Let $Z_n \in \mathcal{X}$ be a sequence of independent random variables where $\mathcal{X}$ is a topological vector space and let $\mu_n$ the probability measures associated with $Z_n$. Suppose that $Z_n$ that satisfies the conditions for the abstract Gärtner-Ellis Theorem. So the rate function $I(\cdot)$ associated with $Z_n$ is the Fenchel–Legendre transform of $M(\lambda) =\lim_{n \rightarrow \infty} \frac{1}{n} \log E[\exp \langle n\lambda, Z_n \rangle ]$.

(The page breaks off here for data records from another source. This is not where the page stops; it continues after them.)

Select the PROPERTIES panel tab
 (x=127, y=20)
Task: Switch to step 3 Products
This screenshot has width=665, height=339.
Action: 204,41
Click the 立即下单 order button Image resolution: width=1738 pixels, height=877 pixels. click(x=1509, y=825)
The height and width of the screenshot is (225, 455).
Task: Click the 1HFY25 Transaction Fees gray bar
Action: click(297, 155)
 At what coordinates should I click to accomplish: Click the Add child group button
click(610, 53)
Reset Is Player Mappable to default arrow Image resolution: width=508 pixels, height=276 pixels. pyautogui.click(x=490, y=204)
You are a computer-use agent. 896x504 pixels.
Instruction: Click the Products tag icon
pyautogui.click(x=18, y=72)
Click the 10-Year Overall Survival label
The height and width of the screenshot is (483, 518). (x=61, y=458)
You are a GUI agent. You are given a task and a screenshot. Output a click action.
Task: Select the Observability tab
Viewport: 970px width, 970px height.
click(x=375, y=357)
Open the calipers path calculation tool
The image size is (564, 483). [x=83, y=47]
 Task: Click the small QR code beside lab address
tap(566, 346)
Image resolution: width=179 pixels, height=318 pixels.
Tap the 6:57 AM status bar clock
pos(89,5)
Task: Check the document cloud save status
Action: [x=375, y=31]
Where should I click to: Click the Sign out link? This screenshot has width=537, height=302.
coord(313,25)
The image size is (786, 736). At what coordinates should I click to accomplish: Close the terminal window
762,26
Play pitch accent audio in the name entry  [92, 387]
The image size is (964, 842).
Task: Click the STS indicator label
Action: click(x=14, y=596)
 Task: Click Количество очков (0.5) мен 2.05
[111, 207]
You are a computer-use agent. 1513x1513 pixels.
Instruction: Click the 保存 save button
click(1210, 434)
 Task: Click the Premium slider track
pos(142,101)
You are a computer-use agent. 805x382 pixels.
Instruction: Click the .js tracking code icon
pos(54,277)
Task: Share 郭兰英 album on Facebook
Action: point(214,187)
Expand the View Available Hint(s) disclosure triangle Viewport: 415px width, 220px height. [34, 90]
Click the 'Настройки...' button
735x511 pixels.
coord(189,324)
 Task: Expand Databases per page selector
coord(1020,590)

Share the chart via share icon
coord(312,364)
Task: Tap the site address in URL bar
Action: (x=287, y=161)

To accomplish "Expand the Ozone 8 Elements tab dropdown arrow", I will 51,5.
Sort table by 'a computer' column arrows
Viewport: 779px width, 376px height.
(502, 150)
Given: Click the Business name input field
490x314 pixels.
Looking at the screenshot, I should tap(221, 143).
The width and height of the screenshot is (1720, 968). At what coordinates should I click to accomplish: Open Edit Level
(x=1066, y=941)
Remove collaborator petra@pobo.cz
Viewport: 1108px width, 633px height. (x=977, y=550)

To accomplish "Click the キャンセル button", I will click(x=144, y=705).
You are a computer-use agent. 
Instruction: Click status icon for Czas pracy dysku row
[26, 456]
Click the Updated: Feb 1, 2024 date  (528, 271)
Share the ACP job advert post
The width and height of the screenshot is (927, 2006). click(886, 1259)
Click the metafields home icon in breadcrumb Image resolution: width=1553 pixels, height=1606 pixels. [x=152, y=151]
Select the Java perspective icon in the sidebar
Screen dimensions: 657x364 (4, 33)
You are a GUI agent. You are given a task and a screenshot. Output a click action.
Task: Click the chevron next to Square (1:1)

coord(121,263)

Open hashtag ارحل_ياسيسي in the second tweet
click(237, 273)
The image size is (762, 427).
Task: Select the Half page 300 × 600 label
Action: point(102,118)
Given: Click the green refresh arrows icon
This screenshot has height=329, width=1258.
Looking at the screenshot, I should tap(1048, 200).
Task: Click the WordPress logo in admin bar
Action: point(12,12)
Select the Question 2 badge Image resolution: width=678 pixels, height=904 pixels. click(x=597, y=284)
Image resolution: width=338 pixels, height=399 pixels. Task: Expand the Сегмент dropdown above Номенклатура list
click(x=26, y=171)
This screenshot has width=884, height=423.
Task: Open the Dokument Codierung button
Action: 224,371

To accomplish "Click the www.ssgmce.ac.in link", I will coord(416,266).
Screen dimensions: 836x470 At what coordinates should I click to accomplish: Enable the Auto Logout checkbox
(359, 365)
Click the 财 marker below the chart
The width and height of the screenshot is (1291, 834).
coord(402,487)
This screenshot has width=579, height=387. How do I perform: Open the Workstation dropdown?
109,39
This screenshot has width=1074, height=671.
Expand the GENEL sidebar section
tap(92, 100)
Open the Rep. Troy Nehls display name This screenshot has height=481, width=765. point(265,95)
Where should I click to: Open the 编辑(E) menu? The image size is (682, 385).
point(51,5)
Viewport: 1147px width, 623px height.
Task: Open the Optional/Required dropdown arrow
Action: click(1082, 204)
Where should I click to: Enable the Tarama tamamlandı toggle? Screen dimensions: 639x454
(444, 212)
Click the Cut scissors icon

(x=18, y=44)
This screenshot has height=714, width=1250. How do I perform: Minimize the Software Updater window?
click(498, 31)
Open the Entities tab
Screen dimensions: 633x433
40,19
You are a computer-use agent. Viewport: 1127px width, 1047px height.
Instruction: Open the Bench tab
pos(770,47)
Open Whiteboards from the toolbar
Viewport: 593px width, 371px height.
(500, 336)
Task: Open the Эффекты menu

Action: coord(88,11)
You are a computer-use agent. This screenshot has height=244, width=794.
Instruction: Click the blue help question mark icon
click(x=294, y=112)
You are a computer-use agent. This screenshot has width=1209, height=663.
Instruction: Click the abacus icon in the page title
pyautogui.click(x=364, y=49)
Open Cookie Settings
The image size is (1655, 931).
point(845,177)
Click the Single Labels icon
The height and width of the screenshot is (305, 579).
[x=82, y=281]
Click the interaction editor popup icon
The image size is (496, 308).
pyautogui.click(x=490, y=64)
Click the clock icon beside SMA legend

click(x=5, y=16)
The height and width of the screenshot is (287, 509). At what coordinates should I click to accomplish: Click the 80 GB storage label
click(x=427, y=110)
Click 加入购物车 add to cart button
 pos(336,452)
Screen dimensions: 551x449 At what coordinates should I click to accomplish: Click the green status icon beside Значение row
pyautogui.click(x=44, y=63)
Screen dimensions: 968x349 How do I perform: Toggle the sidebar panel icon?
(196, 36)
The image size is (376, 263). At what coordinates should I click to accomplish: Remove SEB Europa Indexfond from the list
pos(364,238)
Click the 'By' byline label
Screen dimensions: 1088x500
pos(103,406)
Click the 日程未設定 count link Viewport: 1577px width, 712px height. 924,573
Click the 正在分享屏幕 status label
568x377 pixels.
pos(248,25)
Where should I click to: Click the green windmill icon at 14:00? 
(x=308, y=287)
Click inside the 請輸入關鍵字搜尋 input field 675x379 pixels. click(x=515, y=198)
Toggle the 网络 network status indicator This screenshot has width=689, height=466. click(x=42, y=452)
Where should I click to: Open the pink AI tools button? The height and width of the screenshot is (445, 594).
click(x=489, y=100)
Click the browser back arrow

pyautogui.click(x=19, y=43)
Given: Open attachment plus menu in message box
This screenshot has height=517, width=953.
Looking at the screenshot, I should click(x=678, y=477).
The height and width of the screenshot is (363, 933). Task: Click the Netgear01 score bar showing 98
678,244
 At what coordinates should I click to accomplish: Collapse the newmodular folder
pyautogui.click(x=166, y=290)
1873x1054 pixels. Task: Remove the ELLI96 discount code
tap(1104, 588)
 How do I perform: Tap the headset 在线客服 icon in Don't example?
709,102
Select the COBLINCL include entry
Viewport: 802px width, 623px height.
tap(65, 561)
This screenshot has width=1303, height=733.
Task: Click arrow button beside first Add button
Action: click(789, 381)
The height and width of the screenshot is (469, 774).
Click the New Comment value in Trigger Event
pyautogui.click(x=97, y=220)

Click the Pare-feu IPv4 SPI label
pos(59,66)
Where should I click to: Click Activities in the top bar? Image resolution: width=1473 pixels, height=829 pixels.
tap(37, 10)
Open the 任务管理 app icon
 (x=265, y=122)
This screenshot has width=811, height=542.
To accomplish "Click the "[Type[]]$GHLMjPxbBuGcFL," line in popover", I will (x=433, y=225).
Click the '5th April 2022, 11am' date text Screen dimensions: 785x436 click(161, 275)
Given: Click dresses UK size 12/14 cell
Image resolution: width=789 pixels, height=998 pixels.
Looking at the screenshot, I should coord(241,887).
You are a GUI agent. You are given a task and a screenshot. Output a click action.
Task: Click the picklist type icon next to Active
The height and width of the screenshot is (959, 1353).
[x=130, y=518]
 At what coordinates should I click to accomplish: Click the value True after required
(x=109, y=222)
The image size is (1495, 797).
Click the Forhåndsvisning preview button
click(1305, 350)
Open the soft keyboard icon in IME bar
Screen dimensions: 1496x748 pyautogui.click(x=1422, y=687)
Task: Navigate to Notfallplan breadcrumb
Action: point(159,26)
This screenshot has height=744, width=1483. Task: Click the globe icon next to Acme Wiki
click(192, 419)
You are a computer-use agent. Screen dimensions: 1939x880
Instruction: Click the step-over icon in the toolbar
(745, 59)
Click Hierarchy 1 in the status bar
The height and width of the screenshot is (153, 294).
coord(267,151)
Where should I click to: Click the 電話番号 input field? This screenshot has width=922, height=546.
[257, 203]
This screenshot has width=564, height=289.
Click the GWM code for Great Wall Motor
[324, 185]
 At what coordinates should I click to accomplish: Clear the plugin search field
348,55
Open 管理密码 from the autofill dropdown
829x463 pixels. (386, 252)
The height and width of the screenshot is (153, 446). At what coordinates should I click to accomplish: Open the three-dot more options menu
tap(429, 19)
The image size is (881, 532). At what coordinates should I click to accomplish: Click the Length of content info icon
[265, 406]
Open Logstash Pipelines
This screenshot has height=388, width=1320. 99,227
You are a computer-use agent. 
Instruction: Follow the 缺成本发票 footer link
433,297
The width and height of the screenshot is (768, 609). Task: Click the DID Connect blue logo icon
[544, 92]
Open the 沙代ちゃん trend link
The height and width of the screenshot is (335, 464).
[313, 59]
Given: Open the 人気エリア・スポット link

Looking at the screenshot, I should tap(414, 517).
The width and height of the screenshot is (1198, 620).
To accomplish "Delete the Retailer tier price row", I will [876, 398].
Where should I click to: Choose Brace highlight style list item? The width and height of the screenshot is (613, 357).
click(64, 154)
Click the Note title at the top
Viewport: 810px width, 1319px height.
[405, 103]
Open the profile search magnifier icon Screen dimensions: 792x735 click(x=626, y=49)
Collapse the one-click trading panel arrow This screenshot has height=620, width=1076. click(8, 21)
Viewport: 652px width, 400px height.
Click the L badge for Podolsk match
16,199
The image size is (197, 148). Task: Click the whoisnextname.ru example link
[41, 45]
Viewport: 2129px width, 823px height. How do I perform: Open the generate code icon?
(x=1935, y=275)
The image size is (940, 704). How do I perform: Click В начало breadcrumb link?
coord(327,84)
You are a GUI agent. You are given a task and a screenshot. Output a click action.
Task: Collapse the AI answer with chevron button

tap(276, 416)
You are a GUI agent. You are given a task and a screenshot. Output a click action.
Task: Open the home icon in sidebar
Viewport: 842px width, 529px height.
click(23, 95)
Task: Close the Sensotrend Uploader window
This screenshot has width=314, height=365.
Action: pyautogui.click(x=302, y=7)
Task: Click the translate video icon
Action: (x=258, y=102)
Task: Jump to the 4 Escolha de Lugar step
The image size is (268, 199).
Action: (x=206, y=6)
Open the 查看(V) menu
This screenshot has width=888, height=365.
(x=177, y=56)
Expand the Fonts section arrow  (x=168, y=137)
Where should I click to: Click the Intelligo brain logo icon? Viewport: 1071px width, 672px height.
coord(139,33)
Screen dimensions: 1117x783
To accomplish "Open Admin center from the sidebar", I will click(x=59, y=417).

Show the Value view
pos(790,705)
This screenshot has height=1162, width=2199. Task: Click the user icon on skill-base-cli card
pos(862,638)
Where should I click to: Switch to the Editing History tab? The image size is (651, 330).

Now consider a second random variable $Y_n$ that is a Markov chain ($Y_n$ is sampled from $Y_{n-1}$) and the probability measure associated with $Y_n$ is $\mu_n$.
My question is:
Is $I(\cdot)$ the rate function associated with $Y_n$?
If answer is yes to the above question, let me provide a counter-example of the equivalence of the rate function of $Z_n$ and $Y_n$.
Consider two random variables on $\{0,1\}$ let $g_n$ be 1 with probability $1/2$, else 0 let $h_1$ = $g_1$ and then for $n>1$, let $h_n=1-h_{n-1}$ with probability $(1/2)^n$ and else $h_n=h_{n-1}$.
Note that for all $n$, $h_n$ and $g_n$ have the same probability distribution, $Prob(g_n = 1) = 1/2$ (by definition). $$ Prob(h_n = 1) = Prob(h_{n-1}=1)\cdot(1/2)^n + Prob(h_{n-1}=0)\cdot(1-(1/2)^n) = (1/2) \cdot (1/2)^n+(1/2) \cdot (1-(1/2)^n) = (1/2)\cdot((1/2)^n + 1-(1/2)^n) = 1/2 $$ Hence $Prob(g_n=1) = Prob(h_n=1)$.
At the limit both random variables have the same distribution, but the convergence of the sequences is rather different. ($h_n$ converges, $g_n$ doesn't)
My other question is: Does this example invalidate the positive answer to first question?